News & Updates: Rebuttable Presumption that Employees Contract COVID-19 at Work Extended Through January 1, 2023
Rebuttable Presumption that Employees Contract COVID-19 at Work Extended Through January 1, 2023
Posted by Susan Ansberry and Joseph Bevington IV
A new law that became effective September 17 has made it easier for employees to recover workers’ compensation benefits if they contract COVID-19 after working at an employer’s worksite.
May Executive Order
Normally, to be entitled to workers’ compensation benefits, an employee has the burden to prove that the employee’s injury or illness arose out of and was in the course of employment. In response to the COVID‑19 public health crisis, Governor Newsom issued an Executive Order in May 2020 that shifted this burden of proof to employers by creating a rebuttable presumption that illness arose out of employment where an employee contracted the COVID-19 virus within 14 days of working at an employer’s worksite. Rather than employees having to prove that they contracted COVID-19 in connection with work, employers had to disprove that they did.
While the Executive Order expired on July 5, 2020, California has now enacted Labor Code Section 3212.88 which extends the rebuttable presumption for claims relating to work performed on or after July 6, 2020. The new law, enacted as part of SB 1159, applies to employers with five or more employees. In addition to extending the rebuttable presumption to January 1, 2023, Section 3212.88 also requires employers to report to their workers’ compensation carriers all instances when an employer learns that an employee tests positive for COVID-19.
Rebuttable Presumption
Section 3212.88’s rebuttable presumption is more limited than the presumption in the Executive Order which applied to all employees who tested positive within 14 days of being at work. Under Section 3212.88, a rebuttable presumption arises only where an employee tests positive for COVID-19 during a period of an “outbreak.” An “outbreak” exists in two circumstances: (1) where 4 percent of employees at a worksite (or 4 employees for employers with fewer than 100 employees at a worksite) test positive for COVID-19 within a 14 calendar day period, or (2) where an employee tests positive within 14 days of a state or local public health department, Cal/OSHA, or a school superintendent ordering the employee’s worksite to close due to a risk of infection with COVID-19.

──────────────────────────────

**TASK OBJECTIVE**
Copy the passage of the COVID-19 workers' compensation update word for word, starting at "While the Executive" and ending at "positive for COVID-19.".

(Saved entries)

──────────────────────────────

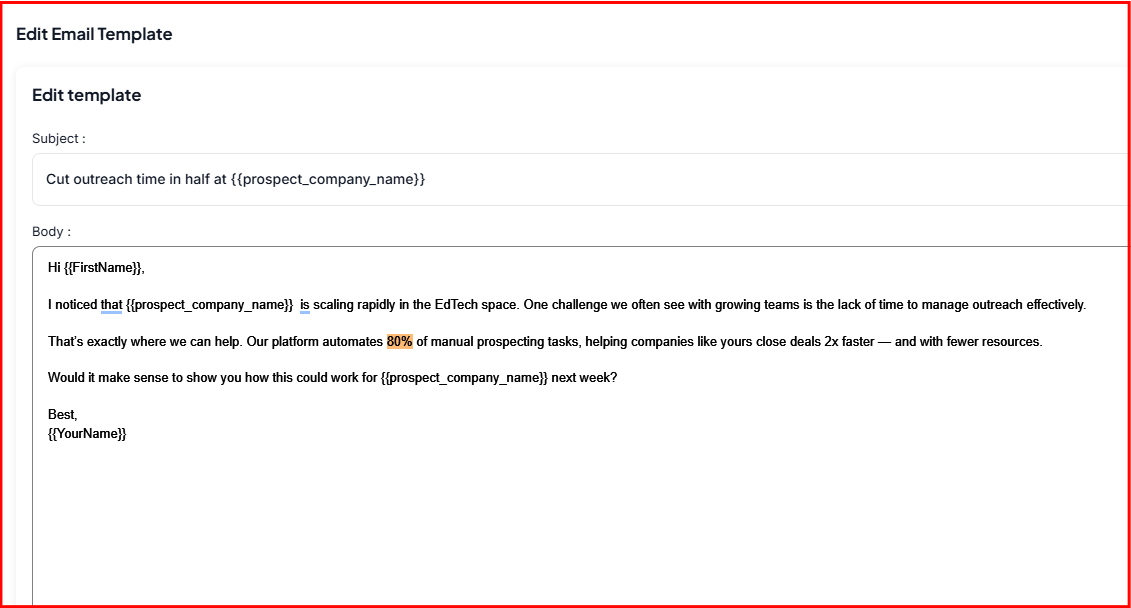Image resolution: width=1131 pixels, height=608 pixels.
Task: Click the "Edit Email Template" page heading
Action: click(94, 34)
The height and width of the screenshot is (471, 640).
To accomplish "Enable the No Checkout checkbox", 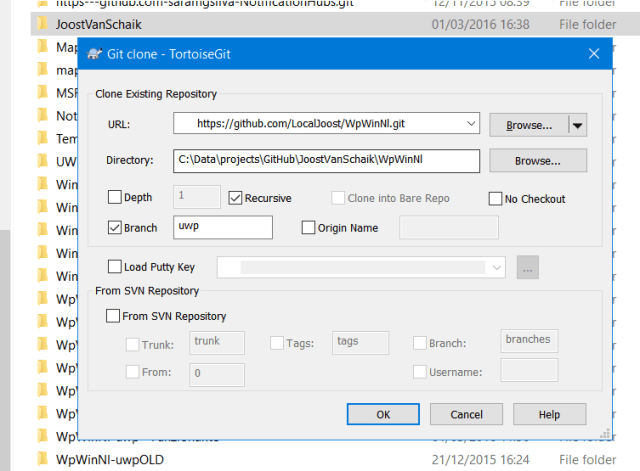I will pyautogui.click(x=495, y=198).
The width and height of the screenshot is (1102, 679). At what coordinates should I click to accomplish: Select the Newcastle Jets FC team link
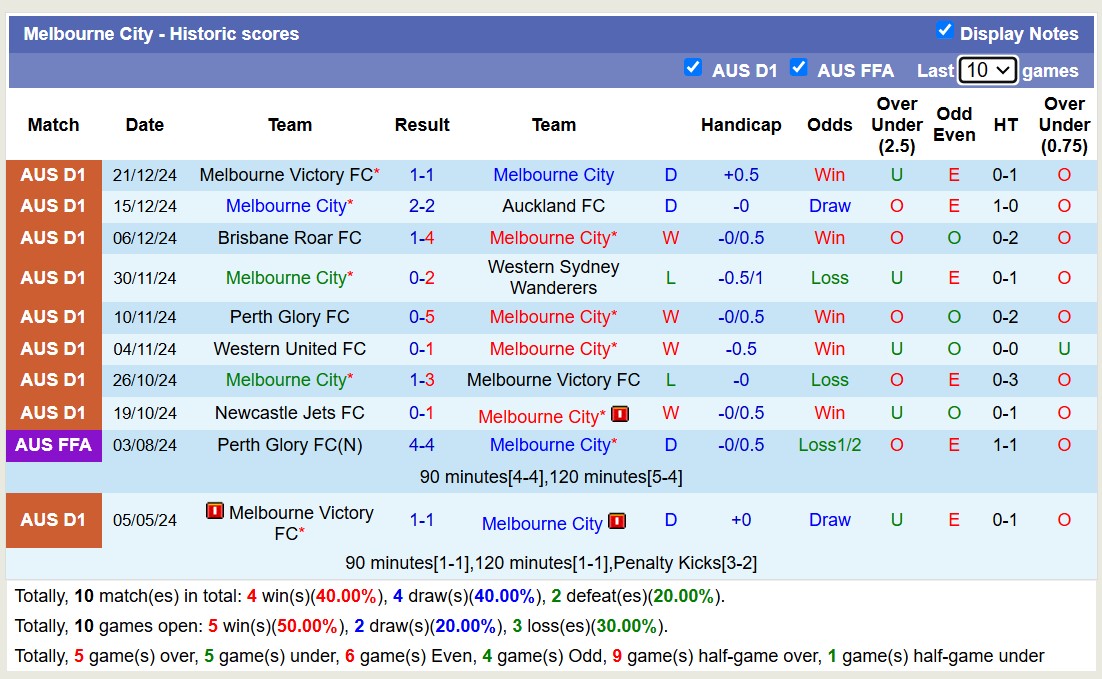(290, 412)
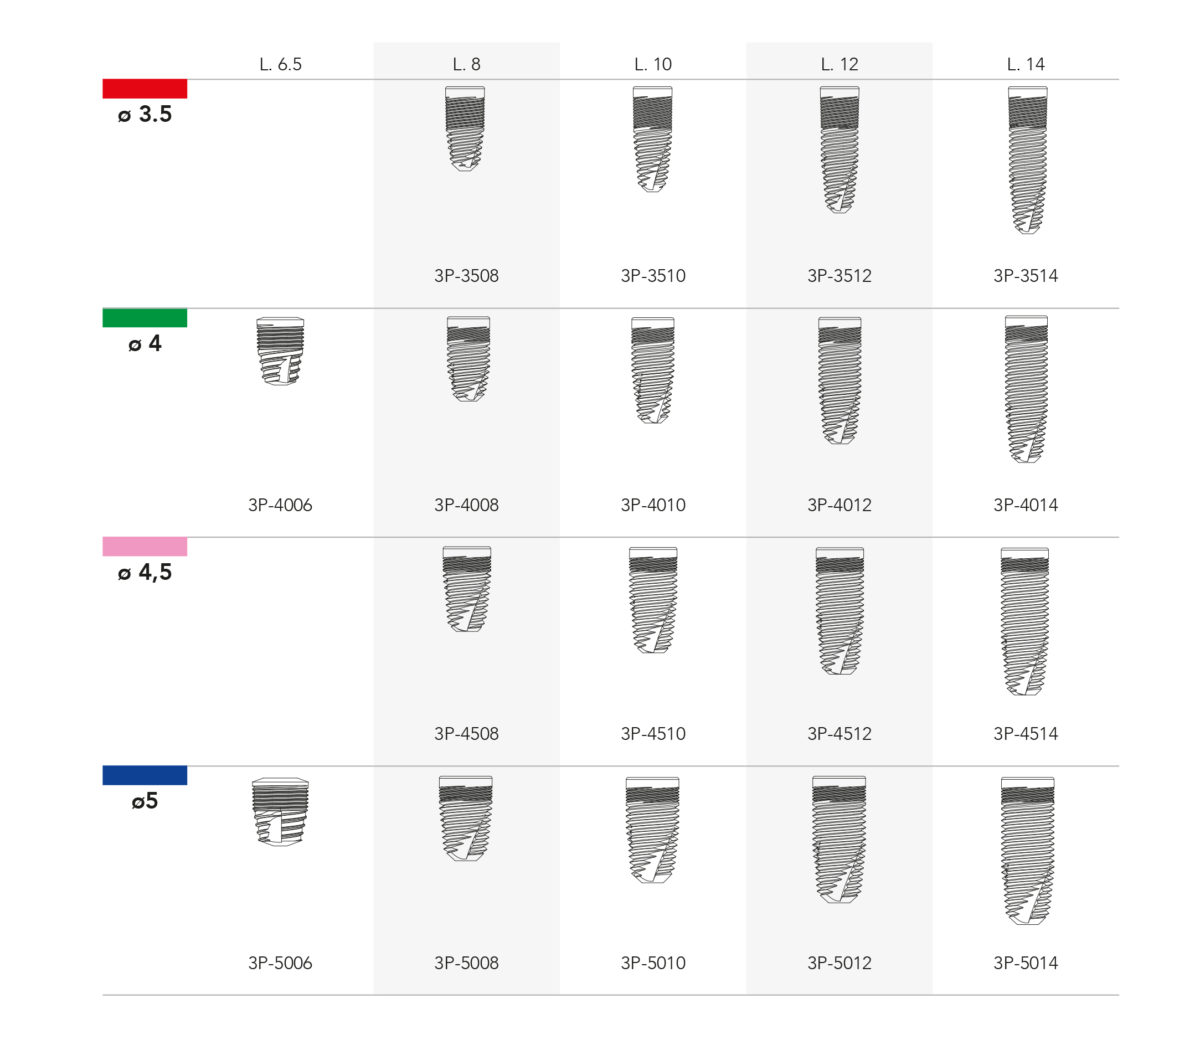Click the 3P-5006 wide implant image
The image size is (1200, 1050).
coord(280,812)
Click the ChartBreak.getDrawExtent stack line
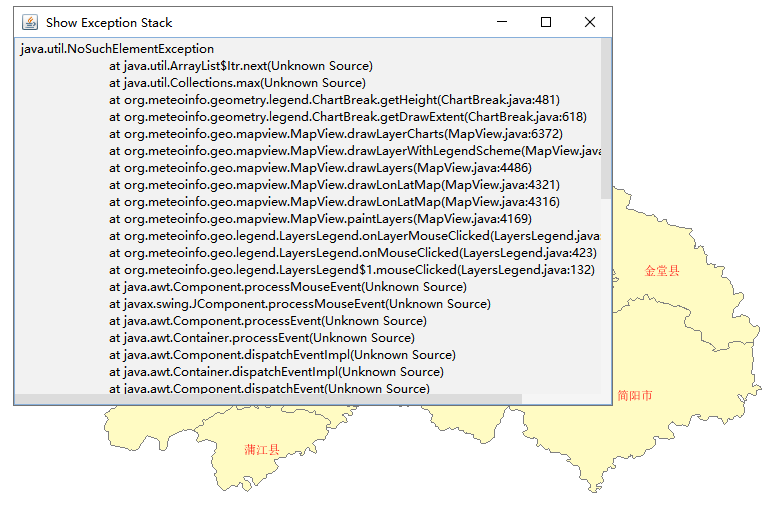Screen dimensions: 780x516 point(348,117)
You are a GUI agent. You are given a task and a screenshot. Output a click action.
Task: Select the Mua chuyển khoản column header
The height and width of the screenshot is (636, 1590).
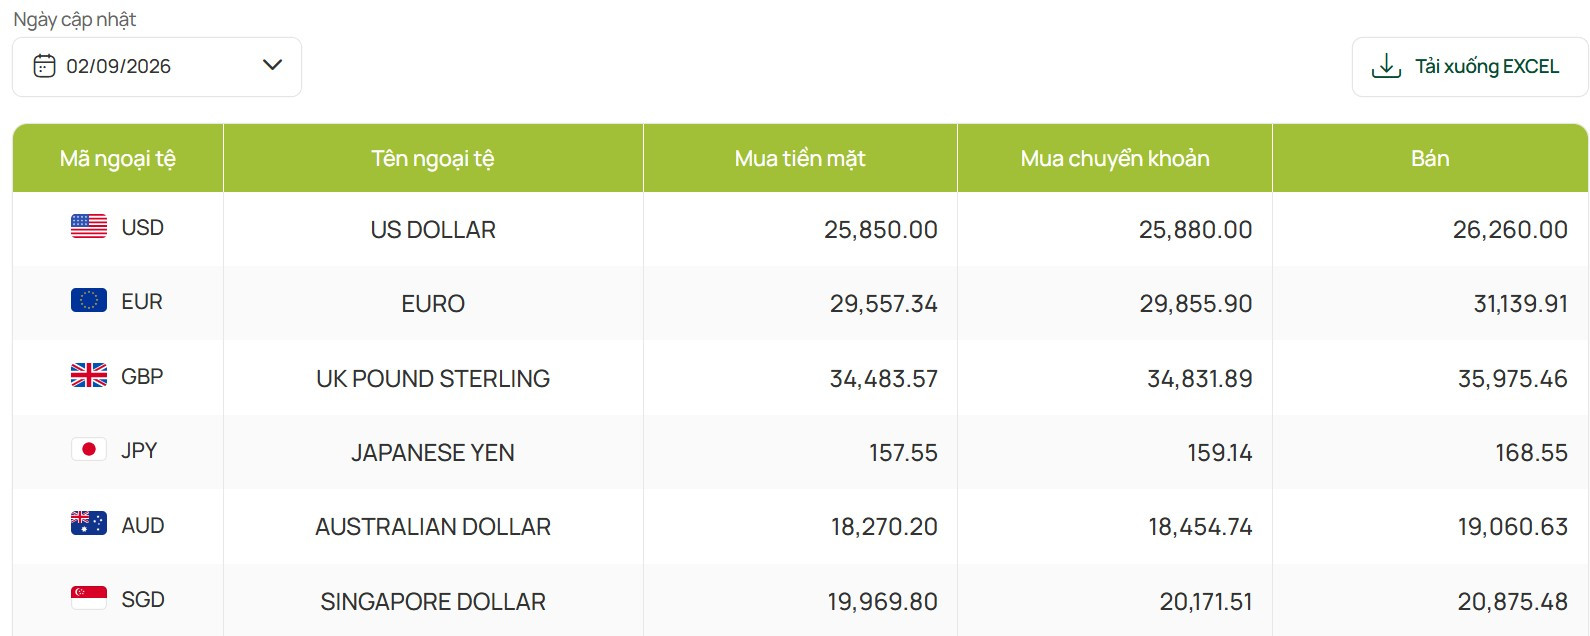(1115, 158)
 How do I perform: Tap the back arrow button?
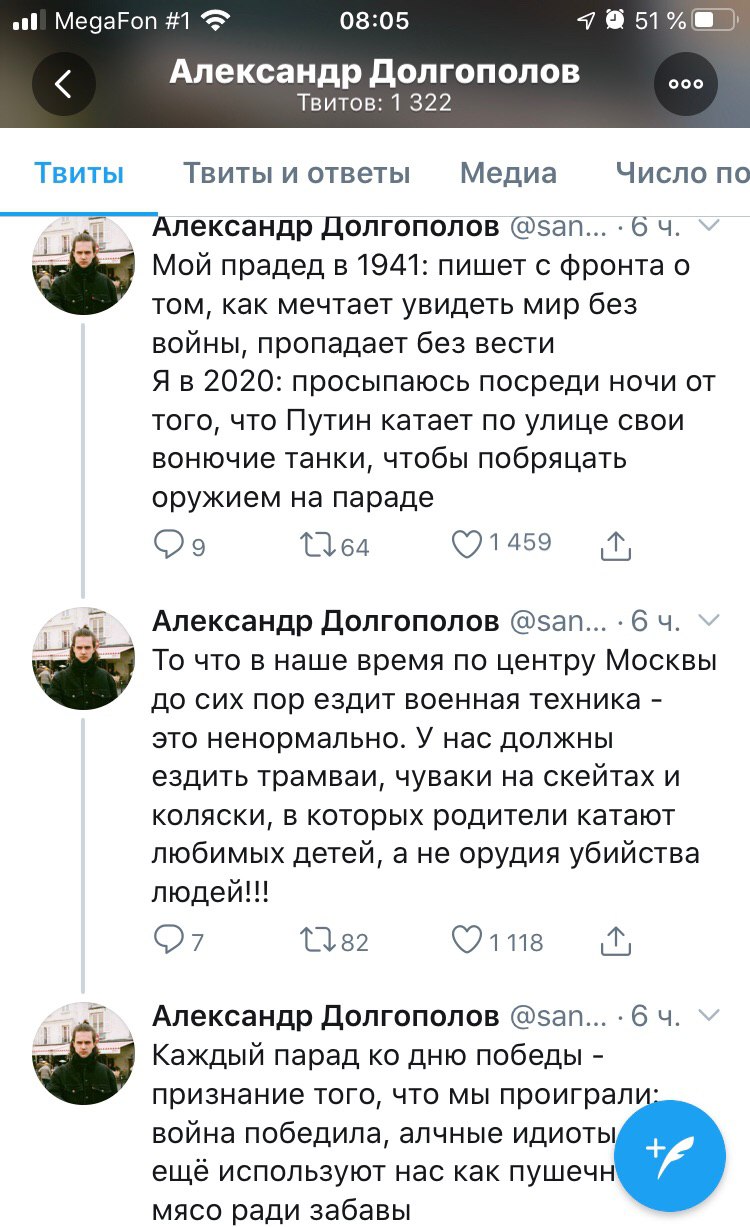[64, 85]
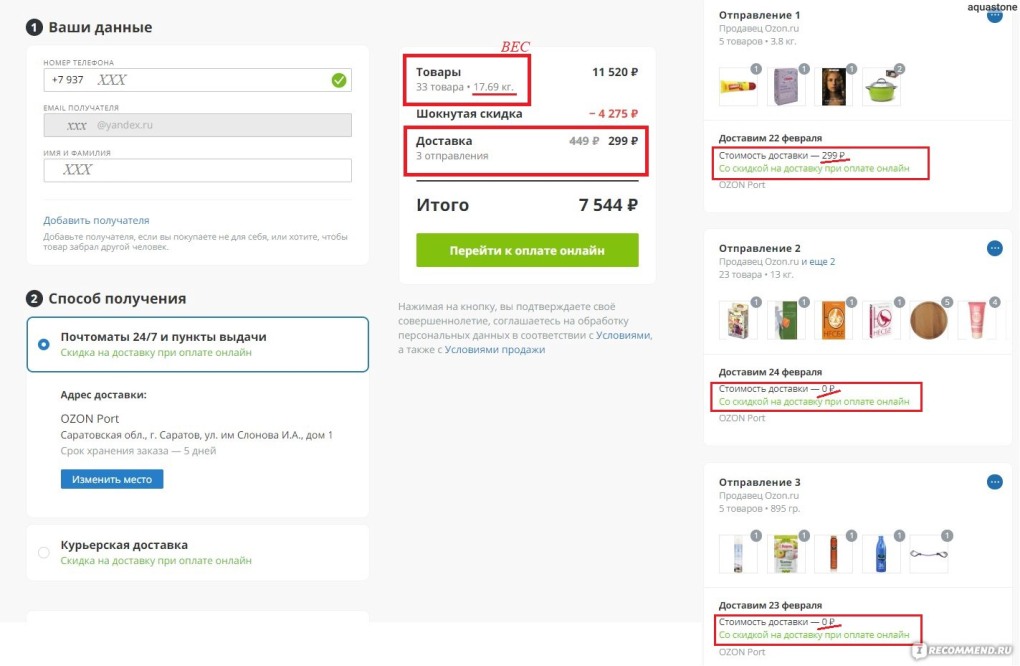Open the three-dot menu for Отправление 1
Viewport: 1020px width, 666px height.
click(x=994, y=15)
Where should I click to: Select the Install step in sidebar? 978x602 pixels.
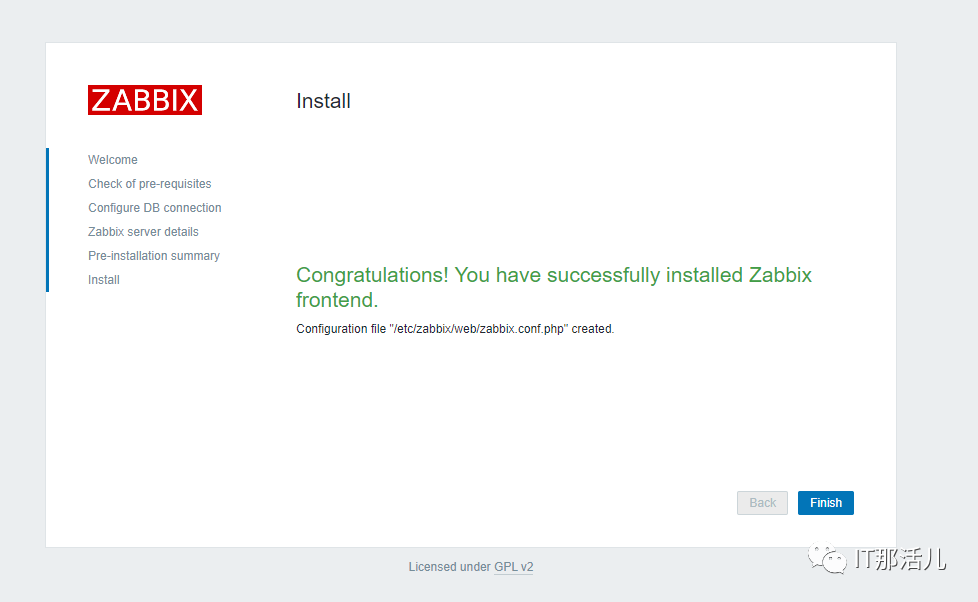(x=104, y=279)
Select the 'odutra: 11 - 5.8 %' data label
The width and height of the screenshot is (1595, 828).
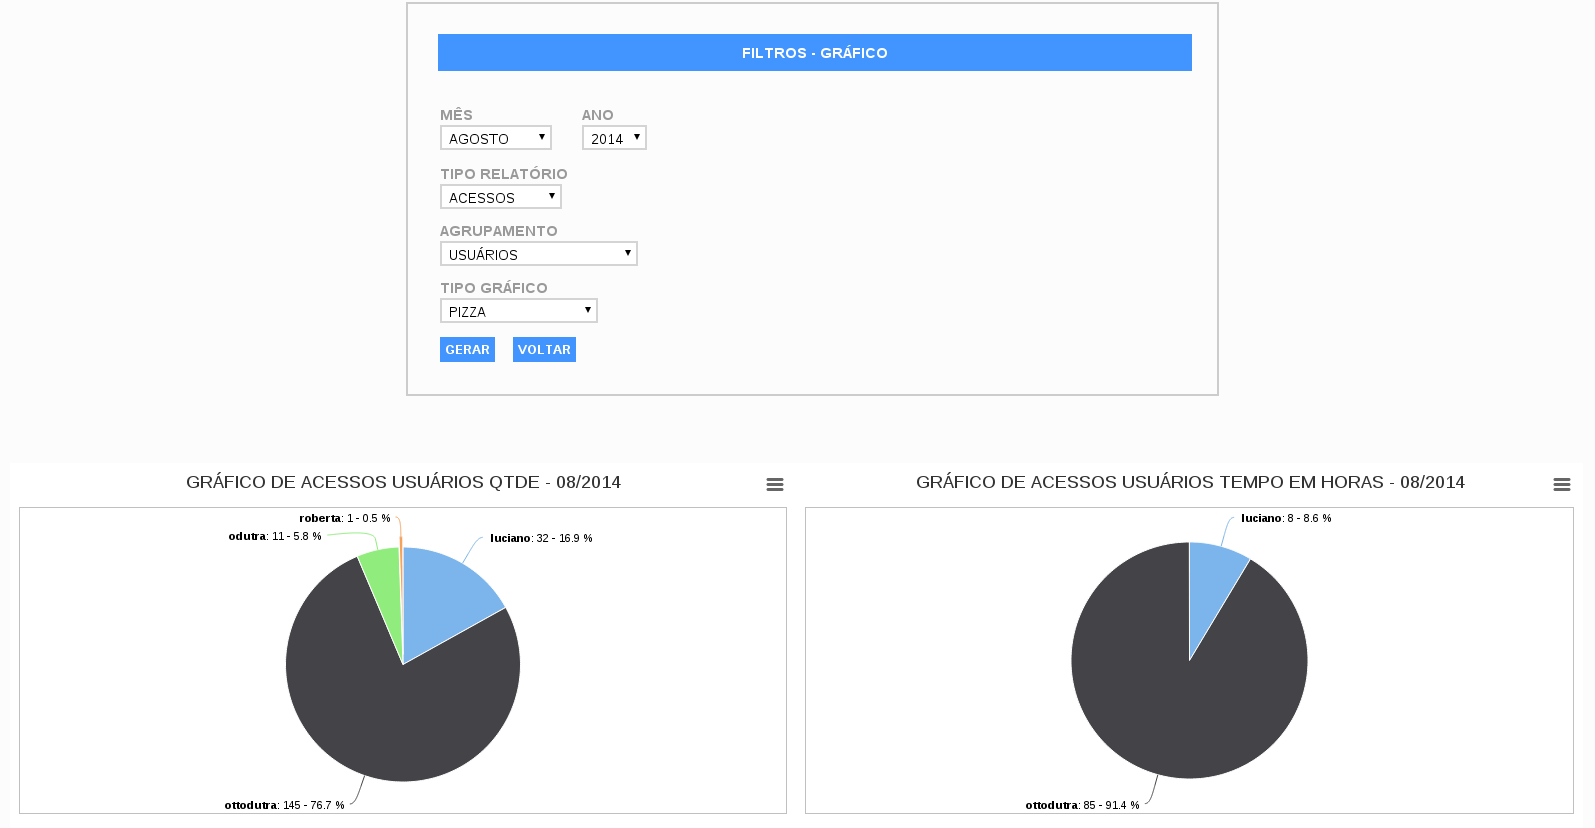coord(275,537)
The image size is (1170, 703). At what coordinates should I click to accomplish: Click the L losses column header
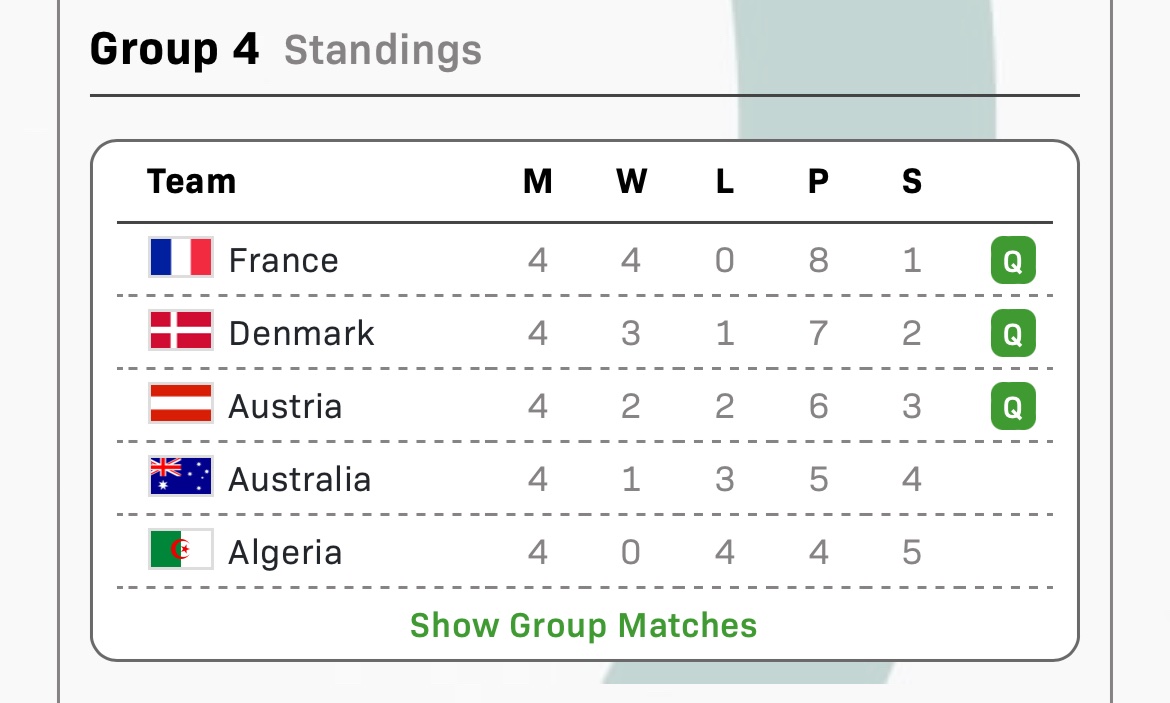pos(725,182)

──────────────────────────────

**SOLUTION TO THIS EXERCISE**
While the Executive Order expired on July 5, 2020, California has now enacted Labor Code Section 3212.88 which extends the rebuttable presumption for claims relating to work performed on or after July 6, 2020. The new law, enacted as part of SB 1159, applies to employers with five or more employees. In addition to extending the rebuttable presumption to January 1, 2023, Section 3212.88 also requires employers to report to their workers’ compensation carriers all instances when an employer learns that an employee tests positive for COVID-19.